(HOST) Edith Hunter wrote commentaries for VPR for more than a decade,
up to about a month before she died over the weekend at the age of 92.
She had a dry wit, and a thoroughly practical turn of mind. As we think
back over her many commentaries, we’re reminded of the time a few years
ago, when she talked about her new-found appreciation of the cane, and
managed to reflect at the same time, on longevity, stability and utility
– in roughly that order.
When I was in college, my mother began using a cane. I always remember
how critical she was of a friend who refused to use one although she
would have profited greatly by its use. My mother used to say: "Jessie’s
too proud to use a cane."
I’ll be 90 in December and was
feeling unsteady on my feet. Remembering my mother’s words and actions I
went to the umbrella stand in the back hall of this wonderful house to
select a cane from among the umbrellas and canes. There was a
hiking stick made for me by my friend Phil Woodbury to use when I was
leading history hikes around Weathersfield. It was sturdy, but just a
straight stick. Then there was the fancy walking stick. It was
one Aunt Mary had brought back when she was a young girl and the family
had gone hiking in the alps. It had a metal pike on the end for
stabbing into glaciers. It was a little too lethal for my purposes. The
one I finally chose is a great one, made from a piece of strong wood
with a natural curve for the handle.
find the cane is a very reassuring addition to my regular equipment.

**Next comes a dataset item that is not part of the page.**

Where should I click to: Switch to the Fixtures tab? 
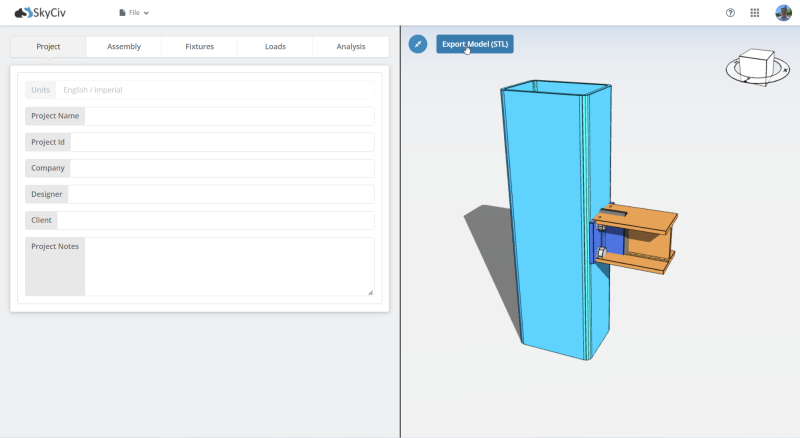click(x=199, y=47)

But In addition to the primary use of a cane, I have discovered a whole
host of uses not always associated with canes. If two friends
are talking at some distance, rather than rudely shouting out to them, I
reach out and gently tap one of them on the leg. If something has
fallen on the floor at some distance, it is often possible to reach out
and drag it closer with the cane. And if the waste basket seems full, it
is possible to trample the contents down with the cane, without soiling
one’s hands. Very
often after coming through a door if it doesn’t automatically close, I
just reach back with the curved handle of the cane and pull the door
In 1861 the people of Weathersfield decided to remodel
the lovely brick meeting house and put the sanctuary upstairs and the
town hall downstairs. After the brick church burned in 1985, it was
restored exactly as the church had been remodeled in 1861. A
chair lift was installed in 1987. I use the chair lift to ride up to
the sanctuary. The arm of the chair lifts out of the way to make it
easier to sit down. But then it is necessary to get the arm down. I
found that if I snagged it with the curved end of the cane, I could
bring it down easily. So if you are considering adding a cane
to your equipment, go ahead, and I’m sure you will discover even more
creative uses than I have.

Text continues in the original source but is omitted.